Comment by asdev

3 days ago

People who don't code(management, leadership) think AI will 10x the company but it's really a 40-60% boost. But engineers have to feign adopting this tools in fear of layoffs

> 40-60% boost

Where? What industry, what kind of projects? The only one where I can imagine it to be true is vulnerability research, and I imagine all the low-hanging fruit to be picked soon

  • Mine, easily. Senior (near staff) level embedded engineering.

    It will spin up a boilerplate uboot or BSP config no problem. I still go in and manually check and add peripherals, but opus 4.7 is terrifyingly smart.

    Need to modify or add a new peripheral, it's there no problem. Or in a bare metal project, I can point it at an STM32 cubemx starter repo and ask for a feature (set up the ADC on pins 4 and 7, ask me for parameters) and it's just done. I do in a day what would probably take me 2.

    It doesn't help me with reviewing others' work, or planning (I maintain that these are manual tasks).
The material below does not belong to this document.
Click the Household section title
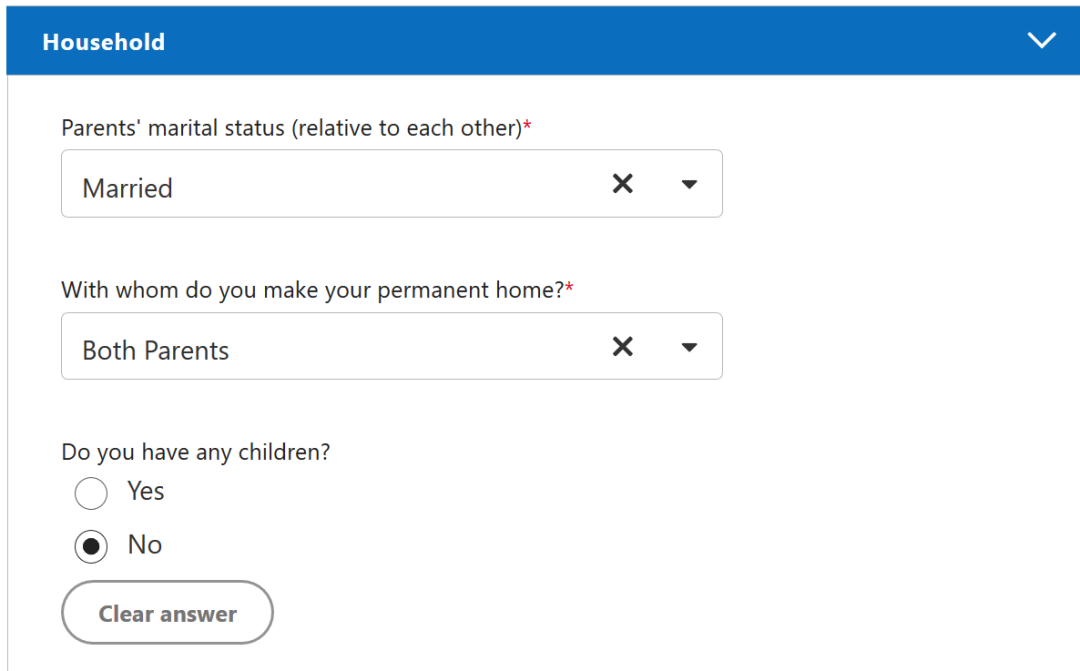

So yeah, I agree with the 40-60%. The parts of my job it helps, it really helps.

    • > I can point it at an STM32 cubemx starter repo and ask for a feature

      My experience is it will attempt read from the wrong memory block resulting in garbadge. But that's a while ago so maybe LLMs have gotten better.

      3 replies →

    • Yeah just had Codex/Gemini write me nrf52 bootloader that fit in under 4k flash sector size with OTA and DFU support (well, app does OTA download then the bootloader validates and decompresses the image). Works best if you let them use OpenOCD on a real device, then they can iterate until it starts working.

      I didn't even need that bootloader, just didn't like the fact that Adafruit one takes too much space :)

  • I work on an ETL platform and it definitely is a huge boost in certain things, but a drain in others.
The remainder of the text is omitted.